**Page extract:**
------------------------

Anyone? Anything? Just to clarify, I'm looking for stuff that is fun, modern, young-ish. I've got a quirky sense of style and don't want giant mumus, oversized tshirts, and elastic pants.


----------



## dreamer72fem (Apr 11, 2010)

I am not a sewing person, but my mom did work at Simplicity Pattern Company for YEARS and she always was fighting to get larger size patterns and they do have many plus size patterns now. So I would do a search for them and see what they have to offer. I know that WalMart use to carry their patterns. Hope that is some help.
Stacey


----------



## LillyBBBW (Apr 11, 2010)

I'm probably going to tell you remedial stuff you already know. You have to know your own body in a way. Get a good tape measure and have yourself measured by a second party. Not just the hips waist, chest and arm circumference but also the distance between your hip and your waist, your bust and your waist, you neck and your bust, your inseam - anything that can be measured, measure it. I would highly recommend getting a tape measure from a quilting supply store because it's going to go up to 120 inches rather than the standard 60 that the regular ones do. 

When you purchase a pattern the measurements are usually listed on the package telling you what size the pattern will accomodate. I usualy buy the largest size in any pattern and start from there. In general I find that patterns will accomodate me everywhere but in the hips. My hips are exceptionally large even though I do not qualify as a pear. I usually have to do some improvising with patterns but surprisingly patterns will sometimes underestimate the fit. For a sewing class I bought a pattern for some unisex pajama pants and even in the largest size they were supposed to be too small according to the packaging. I made them exactly as described and they fit me like a roomy glove. Patterns are iffy at times.

A ruler is going to be your best friend when altering a pattern. When you open the pattern there are usually 3 to 4 choices in size outlined on it in which to cut it out. These size markings are usually equal distance apart. You can usually increase the size by aligning a ruler along the graduating path that the sizing difference takes place, and then mark a new place in the size area according to the distance between the other markings and how much larger you want to make the garment. 

Here's where it gets complicated though. In addition to being bigger sizewize, the depth of a pattern will need to be enlarged also. The space relegated horizontally for the bust area is going to be deeper than on a skinny pattern. You may have to elongate the pattern as well as enlarging the pattern because of the bust and belly area. That means adding an inch or two to elongate the pattern in those areas as well as enlarging the pattern. This is why you should know the depth of your own bust area, torso area, etc.

There's so much cutting and altering that it is wise to make an initial garment using a comparable kind of fabric just to test it out. This will eliminate the possible destruction you can do to an exceptional fabric that could potentially be ruined because you made a costly mistake. You can whip up this starter garment in an inexpensive fabric, try it on and put in alterations accordingly. If the front rides up you can make the front longer so it doesn't look uneven on you, etc. Once you get it the way you want it you can use the pieces of this garment almost like a pattern in itself. Making these starter garments can be costly but if you really want to know how to do this I see no way around having to practice on a fugly fabric first. After a while you will become accustomed to the way to alter patterns to fit you which will lessen the need for this but in the beginning you should expect to pay more on extra fabric.

------------------------

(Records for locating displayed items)
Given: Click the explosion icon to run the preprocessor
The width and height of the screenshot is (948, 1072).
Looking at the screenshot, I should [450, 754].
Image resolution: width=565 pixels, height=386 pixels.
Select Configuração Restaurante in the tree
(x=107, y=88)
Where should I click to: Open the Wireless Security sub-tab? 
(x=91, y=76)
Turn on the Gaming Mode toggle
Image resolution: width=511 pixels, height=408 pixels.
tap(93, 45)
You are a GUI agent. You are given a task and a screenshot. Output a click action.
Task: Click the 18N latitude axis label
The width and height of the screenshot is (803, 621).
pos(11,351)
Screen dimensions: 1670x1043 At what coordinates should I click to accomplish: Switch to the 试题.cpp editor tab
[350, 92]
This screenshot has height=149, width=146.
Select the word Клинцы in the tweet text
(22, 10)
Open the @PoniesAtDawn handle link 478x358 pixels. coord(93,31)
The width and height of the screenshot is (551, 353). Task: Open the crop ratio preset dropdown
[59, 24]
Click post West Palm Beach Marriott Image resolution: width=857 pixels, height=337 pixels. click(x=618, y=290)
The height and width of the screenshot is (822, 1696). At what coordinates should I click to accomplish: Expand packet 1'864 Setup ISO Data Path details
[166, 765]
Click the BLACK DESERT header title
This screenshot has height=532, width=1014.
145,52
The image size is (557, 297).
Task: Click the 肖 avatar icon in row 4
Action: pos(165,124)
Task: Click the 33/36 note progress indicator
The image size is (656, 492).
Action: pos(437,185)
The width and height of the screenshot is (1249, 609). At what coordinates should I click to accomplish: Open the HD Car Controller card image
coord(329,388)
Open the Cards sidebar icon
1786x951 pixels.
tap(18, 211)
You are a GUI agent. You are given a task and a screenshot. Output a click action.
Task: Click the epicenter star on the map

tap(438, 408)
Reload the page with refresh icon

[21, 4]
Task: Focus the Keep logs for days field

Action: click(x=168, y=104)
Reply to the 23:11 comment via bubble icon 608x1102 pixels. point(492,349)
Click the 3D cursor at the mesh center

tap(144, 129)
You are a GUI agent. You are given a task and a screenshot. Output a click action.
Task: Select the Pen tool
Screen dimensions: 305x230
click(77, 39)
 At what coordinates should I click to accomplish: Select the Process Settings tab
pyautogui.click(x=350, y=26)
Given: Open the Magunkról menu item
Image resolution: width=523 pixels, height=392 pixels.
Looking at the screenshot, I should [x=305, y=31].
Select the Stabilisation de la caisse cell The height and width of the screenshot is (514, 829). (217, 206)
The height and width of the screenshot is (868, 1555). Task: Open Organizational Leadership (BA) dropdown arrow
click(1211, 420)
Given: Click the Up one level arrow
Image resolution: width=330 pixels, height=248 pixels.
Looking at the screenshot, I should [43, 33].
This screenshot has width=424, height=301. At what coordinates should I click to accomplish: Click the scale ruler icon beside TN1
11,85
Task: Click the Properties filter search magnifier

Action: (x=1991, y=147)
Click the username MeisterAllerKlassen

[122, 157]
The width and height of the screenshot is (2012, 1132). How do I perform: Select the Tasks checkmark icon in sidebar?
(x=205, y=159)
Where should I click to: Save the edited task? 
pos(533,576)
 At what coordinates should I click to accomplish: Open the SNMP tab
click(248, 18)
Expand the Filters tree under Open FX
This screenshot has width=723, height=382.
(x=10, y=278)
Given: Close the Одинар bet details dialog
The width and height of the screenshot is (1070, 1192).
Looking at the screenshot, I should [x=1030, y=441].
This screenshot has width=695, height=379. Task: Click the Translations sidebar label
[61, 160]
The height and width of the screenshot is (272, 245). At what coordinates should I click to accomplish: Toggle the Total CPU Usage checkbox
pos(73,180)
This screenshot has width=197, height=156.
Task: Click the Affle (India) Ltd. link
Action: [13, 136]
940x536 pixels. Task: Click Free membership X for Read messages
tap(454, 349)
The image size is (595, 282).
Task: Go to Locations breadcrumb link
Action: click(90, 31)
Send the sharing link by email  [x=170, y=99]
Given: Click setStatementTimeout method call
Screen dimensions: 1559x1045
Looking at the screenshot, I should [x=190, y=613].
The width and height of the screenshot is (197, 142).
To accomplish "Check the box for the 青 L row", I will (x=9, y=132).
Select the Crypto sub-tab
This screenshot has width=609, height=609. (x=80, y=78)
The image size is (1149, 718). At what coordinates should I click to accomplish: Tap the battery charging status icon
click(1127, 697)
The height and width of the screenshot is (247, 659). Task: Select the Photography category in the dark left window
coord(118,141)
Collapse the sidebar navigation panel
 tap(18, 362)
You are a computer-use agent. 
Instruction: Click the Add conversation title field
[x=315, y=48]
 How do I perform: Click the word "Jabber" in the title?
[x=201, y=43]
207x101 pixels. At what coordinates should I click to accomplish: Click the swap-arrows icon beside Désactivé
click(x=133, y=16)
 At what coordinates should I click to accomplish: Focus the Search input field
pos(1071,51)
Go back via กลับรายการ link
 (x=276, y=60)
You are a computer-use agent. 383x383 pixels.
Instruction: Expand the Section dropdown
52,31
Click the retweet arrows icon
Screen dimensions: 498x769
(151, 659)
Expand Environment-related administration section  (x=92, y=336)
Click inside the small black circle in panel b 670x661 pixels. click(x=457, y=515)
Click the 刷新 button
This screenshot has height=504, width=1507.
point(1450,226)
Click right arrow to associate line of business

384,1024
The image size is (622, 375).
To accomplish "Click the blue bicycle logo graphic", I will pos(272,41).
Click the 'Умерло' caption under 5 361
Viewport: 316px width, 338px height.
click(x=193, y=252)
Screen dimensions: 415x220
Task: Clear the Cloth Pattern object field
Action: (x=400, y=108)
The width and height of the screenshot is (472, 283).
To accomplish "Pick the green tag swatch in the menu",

------------------------

**What you need to do:**
(a) Using the sewing forum thread, state whether each of the following statements agrees with it: (i) a tape measure from a quilting supply store is recommended because it goes up to 120 inches; (ii) dreamer72fem describes herself as a sewing person; (iii) the unisex pajama pants made for a sewing class turned out too small. For each, answer yes or no and quote the deciding words.
(b) Write the next part of the sewing forum thread, picking up after its final sentence.

**Outputs:**
(a)
(i) Yes: "it's going to go up to 120 inches rather than the standard 60 that the regular ones do"
(ii) No: "I am not a sewing person"
(iii) No: "they fit me like a roomy glove"

(b)
I know people who can create their own patterns from nothing. All they have to do is see a garment or even conjure one, study it and then go home and draw out a disign on tissue paper according to their measurements. With practice in making clothes for yourself this becomes easy. I haven't gotten to that point yet but I can totally see it happening. People somehow managed to wear clothes long before Burda and McCalls ever existed. There are general rules of thumb in altering patterns to fit bigger bodies but the variance in dimensions among us make it impossible to assume. General guides are always helpful but you really can only learn by doing and knowing your own body.


----------



## HappyFatChick (Apr 11, 2010)

What a great thread. I have some of my clothes custom made. I know exactly what I like. It's easy to find black dress pants and some loose or A-line tops, but I LOVE black tops with color around the face. I have not seen anything out there that I like. You have inspired me to have my sewing chick whip something up. Thanks.


----------



## Paul (Apr 11, 2010)

knottyknicky said:


> Hey everyone...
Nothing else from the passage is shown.